## Work task:
What is the number of lines in the following data that contain "agent"? Answer with the number alone.

## Data provided:
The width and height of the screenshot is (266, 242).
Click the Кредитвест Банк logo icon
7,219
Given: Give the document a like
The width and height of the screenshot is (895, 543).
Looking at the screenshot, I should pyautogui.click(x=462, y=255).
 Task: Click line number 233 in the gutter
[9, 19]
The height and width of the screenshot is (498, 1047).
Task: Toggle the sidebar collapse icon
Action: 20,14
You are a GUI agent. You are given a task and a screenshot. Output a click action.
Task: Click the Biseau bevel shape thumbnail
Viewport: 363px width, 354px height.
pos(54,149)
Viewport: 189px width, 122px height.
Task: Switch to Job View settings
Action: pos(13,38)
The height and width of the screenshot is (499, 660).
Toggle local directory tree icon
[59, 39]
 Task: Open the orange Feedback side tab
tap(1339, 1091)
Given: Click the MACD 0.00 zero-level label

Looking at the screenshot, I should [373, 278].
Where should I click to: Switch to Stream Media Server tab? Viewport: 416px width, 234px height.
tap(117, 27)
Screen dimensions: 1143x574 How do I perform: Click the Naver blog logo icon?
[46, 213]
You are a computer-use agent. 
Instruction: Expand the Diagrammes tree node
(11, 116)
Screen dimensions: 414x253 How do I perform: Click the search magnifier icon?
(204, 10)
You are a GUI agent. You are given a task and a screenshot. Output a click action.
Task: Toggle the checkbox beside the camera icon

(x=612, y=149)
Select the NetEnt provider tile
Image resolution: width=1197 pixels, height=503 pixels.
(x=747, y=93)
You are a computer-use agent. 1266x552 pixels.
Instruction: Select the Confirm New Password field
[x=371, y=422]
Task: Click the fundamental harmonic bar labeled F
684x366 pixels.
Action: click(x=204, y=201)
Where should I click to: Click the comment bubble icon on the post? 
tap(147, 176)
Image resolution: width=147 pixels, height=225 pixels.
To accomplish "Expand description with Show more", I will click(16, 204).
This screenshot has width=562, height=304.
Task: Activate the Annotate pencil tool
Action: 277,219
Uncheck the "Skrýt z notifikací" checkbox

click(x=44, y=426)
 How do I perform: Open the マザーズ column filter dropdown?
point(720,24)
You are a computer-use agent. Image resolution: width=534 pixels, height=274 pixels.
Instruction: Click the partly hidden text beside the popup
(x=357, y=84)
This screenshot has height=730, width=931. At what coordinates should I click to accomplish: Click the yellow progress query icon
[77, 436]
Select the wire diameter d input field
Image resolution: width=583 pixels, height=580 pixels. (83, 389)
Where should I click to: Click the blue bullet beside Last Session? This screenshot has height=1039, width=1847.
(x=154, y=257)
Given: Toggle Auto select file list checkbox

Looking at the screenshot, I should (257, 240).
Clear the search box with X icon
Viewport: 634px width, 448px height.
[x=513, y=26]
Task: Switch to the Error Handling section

## Result of this exercise:
5